- [TEXTAUSZUG]
Der Mythos Beta als Marketingwerkzeug

Vorbei sind die Zeiten, in denen ein Betatest-Zugang noch eine Besonderheit darstellte. Heute dient der mystifizierte Begriff Beta nur noch als Marketingwerkzeug.

Schon früh in meiner “Karriere” als Gamer, die ein paar Jahre vor der Jahrtausendwende begann, hat mich die Faszination um einen besonderen Mythos gepackt: Der sagenumwobene Betatest. Nur die allergrößten Nerds im Freundeskreis bekamen ganz selten einen Zugang dazu. Entsprechend groß war die Neugier und die Bewunderung für die Auserwählten.

Ein brandneues Spiel noch vor seinem Release in die Finger zu bekommen, war in vergangenen Jahrzehnten in der Regel nur durch die mittlerweile rar gewordenen Demoversionen möglich. Doch irgendwie schafften es die Tausendsassas sogar noch davor ein Blick auf das nächste Command & Conquer oder Star Wars Sowieso zu erhaschen.

Als Betatest noch Testen war

Zu meiner Zeit im Community-Team von Deep Silver kam schließlich auch für mich der große Moment. Dank zugegeben geringeren Barrieren durfte ich am Betatest für Sacred 2: Ice & Blood teilnehmen. Neben der Begeisterung kam aber auch gleich etwas Ernüchterung: Das war richtige Arbeit.

Mit der heute verbreiteten Bedeutung des Begriffs hatte das damals nichts zu tun. Zum Beta-Client gab es einen Zugang im entsprechenden Betaforum sowie einen Log-in für den Mantis Bug Tracker. Letzterer diente zur peniblen Auflistung sämtlicher entdeckter Fehler, inklusive Screenshots und detaillierter Beschreibung zur Reproduktion.

- [EINGABEDATEN]
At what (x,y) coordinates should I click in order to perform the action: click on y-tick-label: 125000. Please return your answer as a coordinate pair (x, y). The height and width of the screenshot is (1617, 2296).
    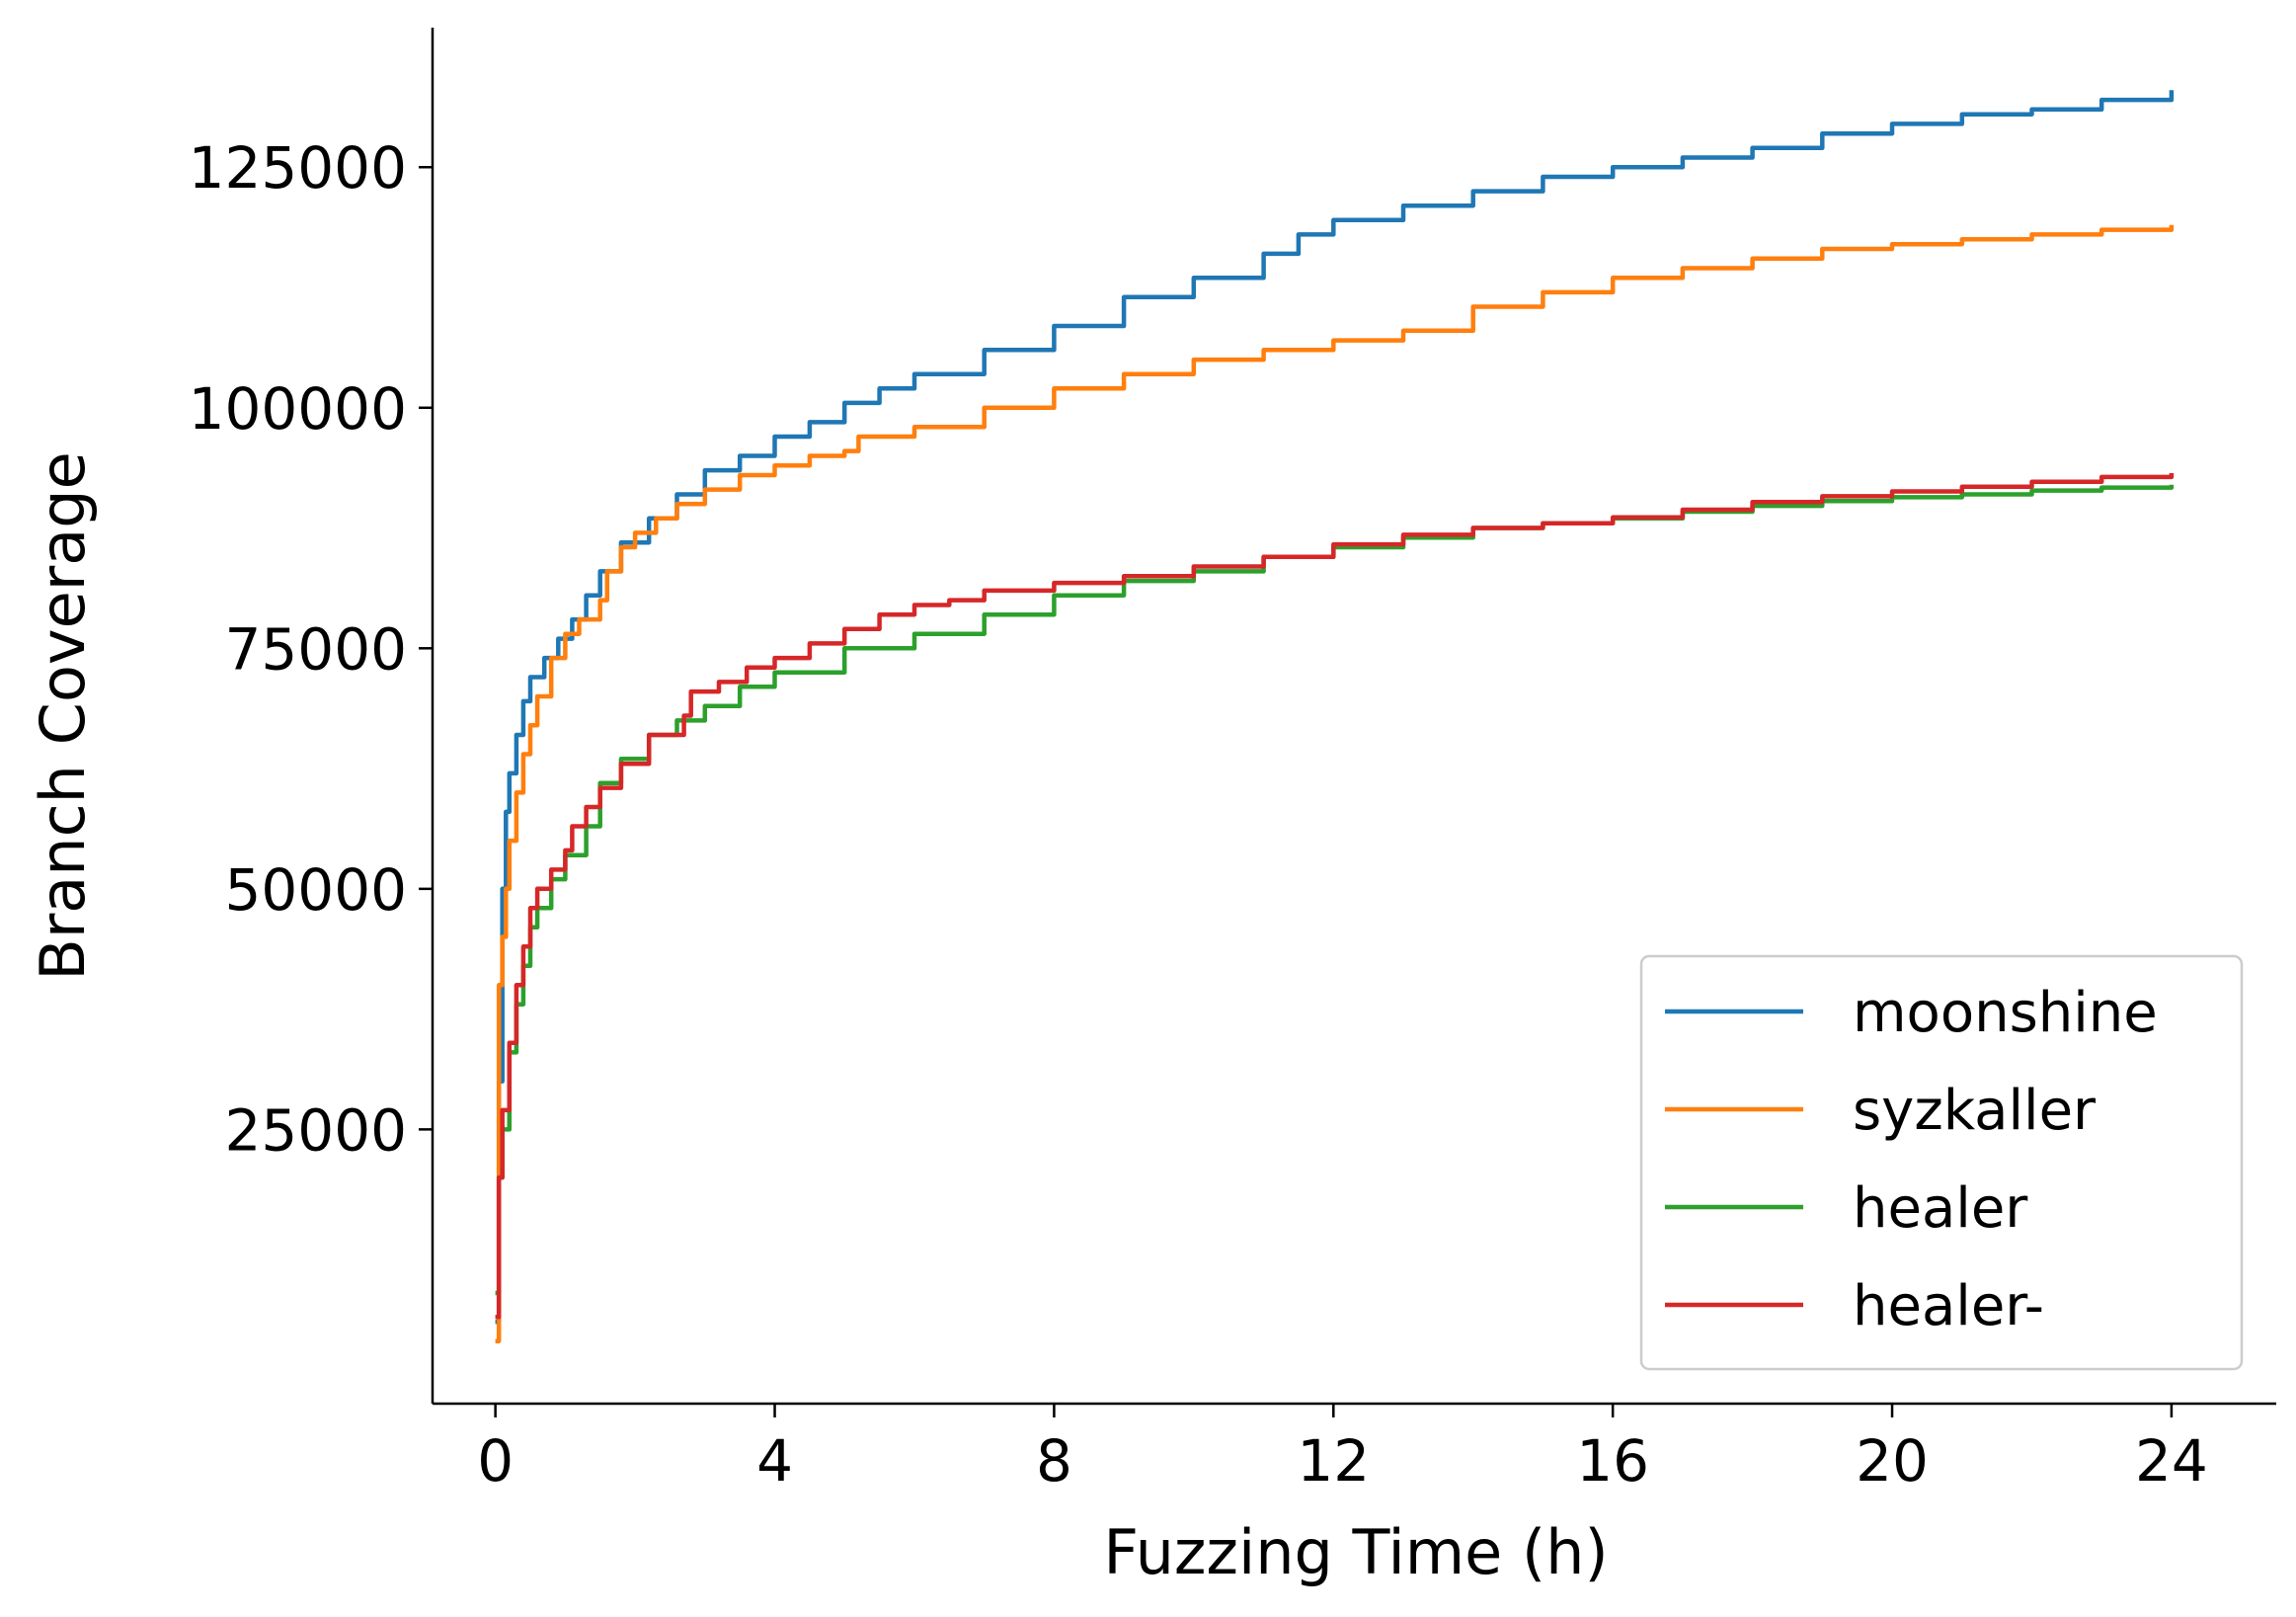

- [ZU ERLEDIGENDE AUFGABEN]
A. Wozu diente laut dem Text über Betatests der Mantis Bug Tracker?
B. Gib aus dem Text über Betatests den Abschnitt von „Als Betatest noch“ bis einschließlich „Beschreibung zur Reproduktion.“ wortgetreu wieder.

- [ANTWORTEN]
A. Zur peniblen Auflistung sämtlicher entdeckter Fehler, inklusive Screenshots und detaillierter Beschreibung zur Reproduktion.

B.
Als Betatest noch Testen war

Zu meiner Zeit im Community-Team von Deep Silver kam schließlich auch für mich der große Moment. Dank zugegeben geringeren Barrieren durfte ich am Betatest für Sacred 2: Ice & Blood teilnehmen. Neben der Begeisterung kam aber auch gleich etwas Ernüchterung: Das war richtige Arbeit.

Mit der heute verbreiteten Bedeutung des Begriffs hatte das damals nichts zu tun. Zum Beta-Client gab es einen Zugang im entsprechenden Betaforum sowie einen Log-in für den Mantis Bug Tracker. Letzterer diente zur peniblen Auflistung sämtlicher entdeckter Fehler, inklusive Screenshots und detaillierter Beschreibung zur Reproduktion.